Données recueillies:
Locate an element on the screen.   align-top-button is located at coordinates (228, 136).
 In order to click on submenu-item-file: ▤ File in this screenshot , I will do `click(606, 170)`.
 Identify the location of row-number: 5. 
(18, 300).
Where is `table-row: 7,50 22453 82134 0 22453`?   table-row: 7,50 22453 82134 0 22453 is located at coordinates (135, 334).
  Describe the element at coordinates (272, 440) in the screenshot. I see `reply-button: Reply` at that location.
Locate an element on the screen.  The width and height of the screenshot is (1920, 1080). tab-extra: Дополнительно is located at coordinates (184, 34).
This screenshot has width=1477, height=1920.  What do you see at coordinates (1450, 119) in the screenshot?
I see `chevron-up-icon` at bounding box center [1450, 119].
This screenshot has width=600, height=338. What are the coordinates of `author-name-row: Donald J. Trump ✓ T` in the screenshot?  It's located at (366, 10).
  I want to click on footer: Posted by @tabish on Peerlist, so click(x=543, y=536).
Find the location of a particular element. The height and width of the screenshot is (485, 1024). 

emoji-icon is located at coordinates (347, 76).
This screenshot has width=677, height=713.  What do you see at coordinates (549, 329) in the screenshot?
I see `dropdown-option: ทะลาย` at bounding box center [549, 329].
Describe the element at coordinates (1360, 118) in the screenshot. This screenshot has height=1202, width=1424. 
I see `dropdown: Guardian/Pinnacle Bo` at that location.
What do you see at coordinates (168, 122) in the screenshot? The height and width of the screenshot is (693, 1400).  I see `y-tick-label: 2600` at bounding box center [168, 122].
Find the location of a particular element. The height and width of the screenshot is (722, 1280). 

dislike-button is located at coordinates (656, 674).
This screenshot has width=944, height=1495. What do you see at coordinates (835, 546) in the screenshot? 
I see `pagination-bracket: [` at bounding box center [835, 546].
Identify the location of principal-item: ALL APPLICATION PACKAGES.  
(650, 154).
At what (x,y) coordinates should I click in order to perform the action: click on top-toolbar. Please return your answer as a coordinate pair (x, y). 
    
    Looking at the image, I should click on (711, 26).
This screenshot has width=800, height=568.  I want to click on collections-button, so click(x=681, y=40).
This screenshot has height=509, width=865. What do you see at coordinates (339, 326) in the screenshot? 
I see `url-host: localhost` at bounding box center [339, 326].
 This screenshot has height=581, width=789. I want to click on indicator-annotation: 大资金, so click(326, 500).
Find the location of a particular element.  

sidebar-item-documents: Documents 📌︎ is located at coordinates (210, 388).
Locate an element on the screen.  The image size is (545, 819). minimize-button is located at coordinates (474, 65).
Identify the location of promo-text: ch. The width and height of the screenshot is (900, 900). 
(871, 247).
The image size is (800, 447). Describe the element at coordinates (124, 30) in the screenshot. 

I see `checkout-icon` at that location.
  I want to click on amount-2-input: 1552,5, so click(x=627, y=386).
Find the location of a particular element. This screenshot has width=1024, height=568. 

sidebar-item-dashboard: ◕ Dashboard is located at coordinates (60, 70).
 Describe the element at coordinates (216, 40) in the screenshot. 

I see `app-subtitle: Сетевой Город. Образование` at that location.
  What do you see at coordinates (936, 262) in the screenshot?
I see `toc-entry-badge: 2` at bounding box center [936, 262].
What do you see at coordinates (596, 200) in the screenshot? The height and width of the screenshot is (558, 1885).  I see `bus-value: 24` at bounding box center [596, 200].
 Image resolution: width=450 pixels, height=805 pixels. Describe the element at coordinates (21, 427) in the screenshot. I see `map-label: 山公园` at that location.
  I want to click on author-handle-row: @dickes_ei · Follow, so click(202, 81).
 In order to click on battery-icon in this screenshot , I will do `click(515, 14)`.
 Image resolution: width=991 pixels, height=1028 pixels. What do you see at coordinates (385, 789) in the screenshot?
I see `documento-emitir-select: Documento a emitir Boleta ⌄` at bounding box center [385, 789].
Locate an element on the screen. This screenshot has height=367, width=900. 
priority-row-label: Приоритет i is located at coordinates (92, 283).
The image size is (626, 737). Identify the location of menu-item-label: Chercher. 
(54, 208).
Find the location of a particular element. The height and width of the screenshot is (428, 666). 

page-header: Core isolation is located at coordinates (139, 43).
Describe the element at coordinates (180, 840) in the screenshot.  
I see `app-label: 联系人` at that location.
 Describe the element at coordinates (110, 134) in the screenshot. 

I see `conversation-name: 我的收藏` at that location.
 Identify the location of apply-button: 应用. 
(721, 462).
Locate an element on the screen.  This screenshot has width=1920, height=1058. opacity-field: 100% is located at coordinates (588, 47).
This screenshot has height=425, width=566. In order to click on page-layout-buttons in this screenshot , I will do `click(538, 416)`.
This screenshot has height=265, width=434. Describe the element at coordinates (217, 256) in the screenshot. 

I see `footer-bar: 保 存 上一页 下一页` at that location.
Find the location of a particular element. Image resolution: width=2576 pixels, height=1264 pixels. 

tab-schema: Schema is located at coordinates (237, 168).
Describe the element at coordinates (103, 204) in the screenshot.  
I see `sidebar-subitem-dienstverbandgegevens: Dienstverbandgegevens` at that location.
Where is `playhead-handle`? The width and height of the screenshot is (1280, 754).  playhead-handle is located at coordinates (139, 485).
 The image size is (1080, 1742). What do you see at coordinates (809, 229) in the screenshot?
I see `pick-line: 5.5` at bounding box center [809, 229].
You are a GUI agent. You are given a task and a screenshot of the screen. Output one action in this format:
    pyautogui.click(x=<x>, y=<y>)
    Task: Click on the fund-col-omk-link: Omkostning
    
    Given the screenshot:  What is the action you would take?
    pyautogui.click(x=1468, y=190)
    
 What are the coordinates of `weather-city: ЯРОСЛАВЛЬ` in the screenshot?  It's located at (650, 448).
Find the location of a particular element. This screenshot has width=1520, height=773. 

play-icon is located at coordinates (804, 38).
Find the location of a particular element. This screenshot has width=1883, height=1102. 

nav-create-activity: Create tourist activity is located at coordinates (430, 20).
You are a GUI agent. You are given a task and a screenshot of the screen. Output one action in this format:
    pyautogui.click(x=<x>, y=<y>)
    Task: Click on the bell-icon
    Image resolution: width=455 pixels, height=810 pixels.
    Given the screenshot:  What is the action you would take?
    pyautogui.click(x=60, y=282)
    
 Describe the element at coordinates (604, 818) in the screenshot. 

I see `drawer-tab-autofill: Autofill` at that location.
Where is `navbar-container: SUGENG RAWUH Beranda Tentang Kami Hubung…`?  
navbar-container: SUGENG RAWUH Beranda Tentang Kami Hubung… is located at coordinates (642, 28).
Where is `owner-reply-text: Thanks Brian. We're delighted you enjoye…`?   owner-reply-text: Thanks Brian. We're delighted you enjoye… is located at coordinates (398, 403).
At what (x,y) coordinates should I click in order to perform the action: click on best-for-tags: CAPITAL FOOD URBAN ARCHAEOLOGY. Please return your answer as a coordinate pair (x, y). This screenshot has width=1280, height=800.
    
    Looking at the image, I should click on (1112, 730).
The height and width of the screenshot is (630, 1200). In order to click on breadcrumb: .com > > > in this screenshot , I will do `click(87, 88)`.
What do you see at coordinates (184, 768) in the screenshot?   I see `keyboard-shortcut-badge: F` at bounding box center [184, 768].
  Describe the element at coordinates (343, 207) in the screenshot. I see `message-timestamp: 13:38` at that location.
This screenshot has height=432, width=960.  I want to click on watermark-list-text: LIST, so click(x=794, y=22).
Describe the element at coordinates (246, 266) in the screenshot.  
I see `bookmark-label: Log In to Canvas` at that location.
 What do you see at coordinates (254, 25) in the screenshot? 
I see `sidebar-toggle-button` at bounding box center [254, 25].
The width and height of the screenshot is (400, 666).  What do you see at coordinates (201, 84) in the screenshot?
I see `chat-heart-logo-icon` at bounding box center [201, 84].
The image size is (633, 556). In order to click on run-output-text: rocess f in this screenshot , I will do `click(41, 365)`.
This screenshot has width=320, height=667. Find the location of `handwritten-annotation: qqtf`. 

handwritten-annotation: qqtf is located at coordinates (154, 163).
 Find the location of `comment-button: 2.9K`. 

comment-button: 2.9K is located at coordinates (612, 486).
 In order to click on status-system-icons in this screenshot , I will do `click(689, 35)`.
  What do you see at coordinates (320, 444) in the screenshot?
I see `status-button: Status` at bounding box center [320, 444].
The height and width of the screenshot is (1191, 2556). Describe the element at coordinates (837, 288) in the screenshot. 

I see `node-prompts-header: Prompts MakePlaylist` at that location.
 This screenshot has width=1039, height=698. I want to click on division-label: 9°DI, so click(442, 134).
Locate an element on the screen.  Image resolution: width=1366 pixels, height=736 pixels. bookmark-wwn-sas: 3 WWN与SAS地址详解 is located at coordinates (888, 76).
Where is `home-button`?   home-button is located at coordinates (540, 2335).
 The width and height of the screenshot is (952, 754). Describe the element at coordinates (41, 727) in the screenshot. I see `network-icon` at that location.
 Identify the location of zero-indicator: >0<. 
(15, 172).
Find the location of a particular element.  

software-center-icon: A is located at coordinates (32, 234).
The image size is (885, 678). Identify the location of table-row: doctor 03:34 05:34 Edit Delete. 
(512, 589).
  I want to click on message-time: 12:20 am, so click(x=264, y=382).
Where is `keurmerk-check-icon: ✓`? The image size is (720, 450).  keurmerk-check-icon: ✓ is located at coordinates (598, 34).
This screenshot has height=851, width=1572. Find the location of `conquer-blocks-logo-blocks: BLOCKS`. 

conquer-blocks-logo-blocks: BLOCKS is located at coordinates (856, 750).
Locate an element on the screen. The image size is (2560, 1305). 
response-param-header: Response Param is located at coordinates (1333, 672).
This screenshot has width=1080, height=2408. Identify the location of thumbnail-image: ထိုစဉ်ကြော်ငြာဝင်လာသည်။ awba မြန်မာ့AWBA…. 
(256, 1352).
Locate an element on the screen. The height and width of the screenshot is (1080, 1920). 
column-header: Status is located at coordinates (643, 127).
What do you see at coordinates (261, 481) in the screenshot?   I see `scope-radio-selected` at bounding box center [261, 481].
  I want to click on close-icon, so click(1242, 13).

Consigne: Recopiez sans rien changer les lignes du matériel ci-dessus, de celle qui contient "is (722, 1280)." jusqu'à celle qui contient "center [936, 262].", ces deux lignes incluses.

Réponse:
Find the location of a particular element. The height and width of the screenshot is (722, 1280). 

dislike-button is located at coordinates (656, 674).
This screenshot has width=944, height=1495. What do you see at coordinates (835, 546) in the screenshot? 
I see `pagination-bracket: [` at bounding box center [835, 546].
Identify the location of principal-item: ALL APPLICATION PACKAGES.  
(650, 154).
At what (x,y) coordinates should I click in order to perform the action: click on top-toolbar. Please return your answer as a coordinate pair (x, y). 
    
    Looking at the image, I should click on (711, 26).
This screenshot has width=800, height=568.  I want to click on collections-button, so click(x=681, y=40).
This screenshot has height=509, width=865. What do you see at coordinates (339, 326) in the screenshot? 
I see `url-host: localhost` at bounding box center [339, 326].
 This screenshot has height=581, width=789. I want to click on indicator-annotation: 大资金, so click(326, 500).
Find the location of a particular element.  

sidebar-item-documents: Documents 📌︎ is located at coordinates (210, 388).
Locate an element on the screen.  The image size is (545, 819). minimize-button is located at coordinates (474, 65).
Identify the location of promo-text: ch. The width and height of the screenshot is (900, 900). 
(871, 247).
The image size is (800, 447). Describe the element at coordinates (124, 30) in the screenshot. 

I see `checkout-icon` at that location.
  I want to click on amount-2-input: 1552,5, so click(x=627, y=386).
Find the location of a particular element. This screenshot has width=1024, height=568. 

sidebar-item-dashboard: ◕ Dashboard is located at coordinates (60, 70).
 Describe the element at coordinates (216, 40) in the screenshot. 

I see `app-subtitle: Сетевой Город. Образование` at that location.
  What do you see at coordinates (936, 262) in the screenshot?
I see `toc-entry-badge: 2` at bounding box center [936, 262].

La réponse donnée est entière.